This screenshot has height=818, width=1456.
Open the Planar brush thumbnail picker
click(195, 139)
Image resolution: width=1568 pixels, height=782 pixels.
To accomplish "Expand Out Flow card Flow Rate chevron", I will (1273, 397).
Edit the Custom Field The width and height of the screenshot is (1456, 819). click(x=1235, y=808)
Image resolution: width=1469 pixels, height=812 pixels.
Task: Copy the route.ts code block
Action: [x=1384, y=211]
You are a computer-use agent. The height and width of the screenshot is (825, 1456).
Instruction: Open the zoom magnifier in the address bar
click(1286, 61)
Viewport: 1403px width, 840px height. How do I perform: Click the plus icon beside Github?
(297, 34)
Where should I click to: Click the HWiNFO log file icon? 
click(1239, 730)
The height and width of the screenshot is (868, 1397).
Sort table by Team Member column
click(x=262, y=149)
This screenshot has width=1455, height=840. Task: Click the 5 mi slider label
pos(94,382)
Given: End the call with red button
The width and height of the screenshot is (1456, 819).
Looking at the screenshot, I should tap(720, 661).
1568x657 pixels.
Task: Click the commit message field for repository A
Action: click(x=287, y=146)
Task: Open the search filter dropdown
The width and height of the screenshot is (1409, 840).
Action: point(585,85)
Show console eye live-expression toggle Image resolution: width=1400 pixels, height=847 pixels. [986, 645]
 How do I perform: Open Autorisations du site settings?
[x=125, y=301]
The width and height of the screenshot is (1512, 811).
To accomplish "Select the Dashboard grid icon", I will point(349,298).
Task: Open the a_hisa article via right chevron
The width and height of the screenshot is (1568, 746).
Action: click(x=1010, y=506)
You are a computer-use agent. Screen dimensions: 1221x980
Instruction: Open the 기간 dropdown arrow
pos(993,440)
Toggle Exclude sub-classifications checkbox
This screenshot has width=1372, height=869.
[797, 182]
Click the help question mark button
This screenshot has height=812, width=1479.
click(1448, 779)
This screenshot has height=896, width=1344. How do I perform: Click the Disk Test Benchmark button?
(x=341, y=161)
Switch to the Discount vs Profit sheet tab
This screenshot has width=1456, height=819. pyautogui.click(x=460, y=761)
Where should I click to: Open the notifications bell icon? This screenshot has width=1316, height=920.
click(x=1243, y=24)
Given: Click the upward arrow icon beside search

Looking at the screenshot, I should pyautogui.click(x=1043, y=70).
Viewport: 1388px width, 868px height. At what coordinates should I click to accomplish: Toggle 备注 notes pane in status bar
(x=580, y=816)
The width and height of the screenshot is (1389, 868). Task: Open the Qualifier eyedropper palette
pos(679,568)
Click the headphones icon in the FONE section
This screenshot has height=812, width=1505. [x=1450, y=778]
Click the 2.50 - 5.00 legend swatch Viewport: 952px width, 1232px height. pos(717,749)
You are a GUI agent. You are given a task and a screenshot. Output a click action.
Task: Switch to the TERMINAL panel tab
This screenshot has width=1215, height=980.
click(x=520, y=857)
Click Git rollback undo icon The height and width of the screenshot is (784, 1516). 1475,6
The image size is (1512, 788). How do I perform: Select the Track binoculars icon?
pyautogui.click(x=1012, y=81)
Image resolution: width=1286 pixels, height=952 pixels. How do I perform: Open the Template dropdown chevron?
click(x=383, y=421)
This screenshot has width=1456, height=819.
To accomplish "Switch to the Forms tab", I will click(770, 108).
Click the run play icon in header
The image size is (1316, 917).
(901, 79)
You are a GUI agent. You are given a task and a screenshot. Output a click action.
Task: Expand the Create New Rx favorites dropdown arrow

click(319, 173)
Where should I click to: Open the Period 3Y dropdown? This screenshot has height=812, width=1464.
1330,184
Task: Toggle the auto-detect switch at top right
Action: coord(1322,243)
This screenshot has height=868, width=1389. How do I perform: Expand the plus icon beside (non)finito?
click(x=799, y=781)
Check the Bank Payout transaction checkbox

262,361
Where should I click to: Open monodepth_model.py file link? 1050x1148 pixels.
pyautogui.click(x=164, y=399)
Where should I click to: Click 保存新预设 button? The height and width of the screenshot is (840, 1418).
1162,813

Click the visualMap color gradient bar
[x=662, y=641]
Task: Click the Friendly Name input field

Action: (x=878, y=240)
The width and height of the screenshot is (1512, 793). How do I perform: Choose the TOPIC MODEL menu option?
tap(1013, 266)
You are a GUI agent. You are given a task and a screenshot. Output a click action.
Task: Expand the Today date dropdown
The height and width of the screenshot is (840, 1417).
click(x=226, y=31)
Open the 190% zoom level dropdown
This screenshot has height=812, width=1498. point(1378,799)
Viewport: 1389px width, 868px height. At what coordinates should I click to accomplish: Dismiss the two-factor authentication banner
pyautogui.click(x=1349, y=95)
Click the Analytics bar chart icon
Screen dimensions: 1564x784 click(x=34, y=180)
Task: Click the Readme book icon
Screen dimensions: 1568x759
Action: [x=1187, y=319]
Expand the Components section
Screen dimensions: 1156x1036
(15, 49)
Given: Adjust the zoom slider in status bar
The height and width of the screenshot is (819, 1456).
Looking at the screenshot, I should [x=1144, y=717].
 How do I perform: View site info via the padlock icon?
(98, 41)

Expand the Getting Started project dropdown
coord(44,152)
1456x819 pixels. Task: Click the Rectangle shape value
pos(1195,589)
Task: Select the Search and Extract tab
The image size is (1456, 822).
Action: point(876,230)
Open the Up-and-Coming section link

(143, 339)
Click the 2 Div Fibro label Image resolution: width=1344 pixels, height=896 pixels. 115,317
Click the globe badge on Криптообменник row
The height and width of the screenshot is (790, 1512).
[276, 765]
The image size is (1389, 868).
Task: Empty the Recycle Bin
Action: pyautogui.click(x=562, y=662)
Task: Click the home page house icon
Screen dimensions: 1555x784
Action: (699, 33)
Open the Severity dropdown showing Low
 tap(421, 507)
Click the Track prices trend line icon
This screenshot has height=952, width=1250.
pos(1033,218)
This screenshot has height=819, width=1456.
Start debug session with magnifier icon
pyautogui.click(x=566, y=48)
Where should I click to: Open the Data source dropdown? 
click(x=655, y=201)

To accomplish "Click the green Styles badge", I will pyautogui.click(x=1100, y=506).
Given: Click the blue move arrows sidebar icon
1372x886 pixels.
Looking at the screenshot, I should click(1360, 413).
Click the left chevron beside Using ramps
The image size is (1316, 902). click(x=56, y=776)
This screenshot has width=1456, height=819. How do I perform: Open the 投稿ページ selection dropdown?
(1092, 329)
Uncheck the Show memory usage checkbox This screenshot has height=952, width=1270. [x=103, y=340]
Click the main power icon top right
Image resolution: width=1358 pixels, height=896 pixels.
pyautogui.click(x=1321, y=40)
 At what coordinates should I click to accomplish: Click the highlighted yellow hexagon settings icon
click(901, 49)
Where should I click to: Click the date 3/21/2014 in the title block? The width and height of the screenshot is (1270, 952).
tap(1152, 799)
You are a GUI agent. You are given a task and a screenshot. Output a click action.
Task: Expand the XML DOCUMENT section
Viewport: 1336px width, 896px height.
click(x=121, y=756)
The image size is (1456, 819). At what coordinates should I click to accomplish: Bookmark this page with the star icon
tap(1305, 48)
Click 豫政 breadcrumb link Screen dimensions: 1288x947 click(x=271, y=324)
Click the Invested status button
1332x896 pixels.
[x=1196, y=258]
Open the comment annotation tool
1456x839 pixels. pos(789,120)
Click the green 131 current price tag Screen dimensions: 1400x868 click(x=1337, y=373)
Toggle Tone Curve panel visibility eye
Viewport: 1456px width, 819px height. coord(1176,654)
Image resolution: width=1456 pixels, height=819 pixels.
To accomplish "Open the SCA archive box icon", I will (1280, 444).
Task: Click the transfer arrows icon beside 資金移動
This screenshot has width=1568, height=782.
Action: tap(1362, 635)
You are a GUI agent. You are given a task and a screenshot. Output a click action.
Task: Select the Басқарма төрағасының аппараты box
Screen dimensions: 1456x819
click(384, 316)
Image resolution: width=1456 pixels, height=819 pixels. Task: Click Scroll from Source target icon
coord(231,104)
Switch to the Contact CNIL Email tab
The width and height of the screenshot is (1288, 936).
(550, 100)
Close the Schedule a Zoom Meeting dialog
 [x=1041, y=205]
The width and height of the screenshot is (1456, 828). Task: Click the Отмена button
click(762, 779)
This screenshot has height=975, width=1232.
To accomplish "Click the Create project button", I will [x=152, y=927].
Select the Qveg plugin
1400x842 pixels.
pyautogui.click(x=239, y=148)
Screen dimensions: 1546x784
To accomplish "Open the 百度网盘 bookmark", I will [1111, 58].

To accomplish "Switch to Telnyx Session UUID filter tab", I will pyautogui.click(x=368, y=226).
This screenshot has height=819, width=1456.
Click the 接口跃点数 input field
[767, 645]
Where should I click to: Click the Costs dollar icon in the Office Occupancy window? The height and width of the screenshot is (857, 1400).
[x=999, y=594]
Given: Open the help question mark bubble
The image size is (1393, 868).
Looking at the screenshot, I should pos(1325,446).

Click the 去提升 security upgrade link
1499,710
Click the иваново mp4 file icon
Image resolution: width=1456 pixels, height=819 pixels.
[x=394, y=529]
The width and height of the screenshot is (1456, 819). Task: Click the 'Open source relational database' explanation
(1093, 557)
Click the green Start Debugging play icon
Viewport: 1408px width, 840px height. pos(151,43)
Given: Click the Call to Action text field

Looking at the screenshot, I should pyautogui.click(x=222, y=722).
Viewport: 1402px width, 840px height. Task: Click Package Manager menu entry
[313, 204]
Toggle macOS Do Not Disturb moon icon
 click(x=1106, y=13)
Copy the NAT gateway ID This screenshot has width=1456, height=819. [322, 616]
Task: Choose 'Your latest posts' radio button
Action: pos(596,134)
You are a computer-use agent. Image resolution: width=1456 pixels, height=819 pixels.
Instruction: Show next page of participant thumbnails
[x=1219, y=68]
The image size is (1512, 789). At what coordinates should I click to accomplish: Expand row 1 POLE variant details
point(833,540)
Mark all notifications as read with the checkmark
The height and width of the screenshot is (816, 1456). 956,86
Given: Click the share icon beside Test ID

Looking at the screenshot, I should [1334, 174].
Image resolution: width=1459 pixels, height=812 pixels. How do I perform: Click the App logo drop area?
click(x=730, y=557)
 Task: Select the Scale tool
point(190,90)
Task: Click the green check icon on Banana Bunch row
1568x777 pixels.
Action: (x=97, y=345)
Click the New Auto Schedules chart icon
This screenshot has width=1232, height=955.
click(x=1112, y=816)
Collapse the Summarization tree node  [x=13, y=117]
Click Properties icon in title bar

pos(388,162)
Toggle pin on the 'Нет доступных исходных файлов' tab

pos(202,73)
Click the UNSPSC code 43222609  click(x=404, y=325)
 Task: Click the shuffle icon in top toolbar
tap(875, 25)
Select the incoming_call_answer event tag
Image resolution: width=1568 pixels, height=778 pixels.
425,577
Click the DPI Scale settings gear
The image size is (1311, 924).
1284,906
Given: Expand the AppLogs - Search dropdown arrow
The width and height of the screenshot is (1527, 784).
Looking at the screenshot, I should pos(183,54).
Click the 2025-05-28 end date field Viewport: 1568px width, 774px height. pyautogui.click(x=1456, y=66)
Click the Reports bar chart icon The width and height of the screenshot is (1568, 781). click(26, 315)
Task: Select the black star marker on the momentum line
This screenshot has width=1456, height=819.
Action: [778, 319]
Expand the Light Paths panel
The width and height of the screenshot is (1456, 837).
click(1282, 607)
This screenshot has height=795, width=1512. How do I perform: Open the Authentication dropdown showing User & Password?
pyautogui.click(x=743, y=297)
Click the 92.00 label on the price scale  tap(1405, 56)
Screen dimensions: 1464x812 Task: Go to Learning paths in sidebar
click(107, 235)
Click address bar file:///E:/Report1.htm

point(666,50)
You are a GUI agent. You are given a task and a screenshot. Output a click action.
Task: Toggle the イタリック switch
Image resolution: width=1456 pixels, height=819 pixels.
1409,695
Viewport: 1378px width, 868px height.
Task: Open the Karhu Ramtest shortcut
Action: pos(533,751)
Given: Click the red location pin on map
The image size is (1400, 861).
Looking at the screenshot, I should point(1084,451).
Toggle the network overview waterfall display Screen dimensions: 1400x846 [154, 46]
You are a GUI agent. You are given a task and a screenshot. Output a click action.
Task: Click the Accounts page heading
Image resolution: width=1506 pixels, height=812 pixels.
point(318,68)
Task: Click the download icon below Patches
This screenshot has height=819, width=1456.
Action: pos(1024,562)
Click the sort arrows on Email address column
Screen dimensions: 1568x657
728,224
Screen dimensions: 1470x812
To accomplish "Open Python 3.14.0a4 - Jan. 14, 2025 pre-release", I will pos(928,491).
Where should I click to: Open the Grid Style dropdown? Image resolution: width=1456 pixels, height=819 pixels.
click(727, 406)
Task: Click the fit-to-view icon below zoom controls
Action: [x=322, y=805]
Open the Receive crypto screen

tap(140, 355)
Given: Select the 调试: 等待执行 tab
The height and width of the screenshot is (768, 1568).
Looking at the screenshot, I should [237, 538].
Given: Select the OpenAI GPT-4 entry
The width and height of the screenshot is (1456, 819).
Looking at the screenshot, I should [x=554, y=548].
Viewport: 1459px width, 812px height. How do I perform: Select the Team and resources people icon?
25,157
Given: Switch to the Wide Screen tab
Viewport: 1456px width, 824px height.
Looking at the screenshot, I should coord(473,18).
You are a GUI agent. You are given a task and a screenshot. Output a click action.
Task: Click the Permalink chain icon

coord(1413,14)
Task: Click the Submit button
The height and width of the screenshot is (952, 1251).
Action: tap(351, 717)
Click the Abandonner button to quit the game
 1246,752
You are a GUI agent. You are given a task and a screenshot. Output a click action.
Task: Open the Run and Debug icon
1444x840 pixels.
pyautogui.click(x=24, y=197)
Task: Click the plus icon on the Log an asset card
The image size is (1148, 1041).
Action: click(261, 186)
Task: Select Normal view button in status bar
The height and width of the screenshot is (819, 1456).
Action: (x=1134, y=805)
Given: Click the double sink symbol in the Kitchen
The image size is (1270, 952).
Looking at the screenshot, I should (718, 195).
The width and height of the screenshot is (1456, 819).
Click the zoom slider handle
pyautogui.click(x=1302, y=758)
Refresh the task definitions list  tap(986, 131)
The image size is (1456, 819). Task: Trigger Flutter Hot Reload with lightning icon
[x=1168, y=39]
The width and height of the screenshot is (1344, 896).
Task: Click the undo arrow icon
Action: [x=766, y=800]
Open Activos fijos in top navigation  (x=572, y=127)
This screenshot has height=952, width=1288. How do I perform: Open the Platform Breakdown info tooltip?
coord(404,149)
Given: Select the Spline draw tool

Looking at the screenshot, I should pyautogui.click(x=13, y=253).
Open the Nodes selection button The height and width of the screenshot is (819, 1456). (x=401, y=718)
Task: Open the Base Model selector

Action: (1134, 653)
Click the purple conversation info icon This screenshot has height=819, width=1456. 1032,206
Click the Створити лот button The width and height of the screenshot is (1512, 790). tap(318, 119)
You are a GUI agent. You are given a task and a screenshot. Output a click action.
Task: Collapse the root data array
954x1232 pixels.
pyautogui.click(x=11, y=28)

..............................

● What you should do
What is needed is an exact copy of the entries above, from the first line through the line holding "Given: End the call with red button", with both of those lines kept; please give nothing else.

● The answer
This screenshot has height=818, width=1456.
Open the Planar brush thumbnail picker
click(195, 139)
Image resolution: width=1568 pixels, height=782 pixels.
To accomplish "Expand Out Flow card Flow Rate chevron", I will (1273, 397).
Edit the Custom Field The width and height of the screenshot is (1456, 819). click(x=1235, y=808)
Image resolution: width=1469 pixels, height=812 pixels.
Task: Copy the route.ts code block
Action: [x=1384, y=211]
You are a computer-use agent. The height and width of the screenshot is (825, 1456).
Instruction: Open the zoom magnifier in the address bar
click(1286, 61)
Viewport: 1403px width, 840px height. How do I perform: Click the plus icon beside Github?
(297, 34)
Where should I click to: Click the HWiNFO log file icon? 
click(1239, 730)
The height and width of the screenshot is (868, 1397).
Sort table by Team Member column
click(x=262, y=149)
This screenshot has width=1455, height=840. Task: Click the 5 mi slider label
pos(94,382)
Given: End the call with red button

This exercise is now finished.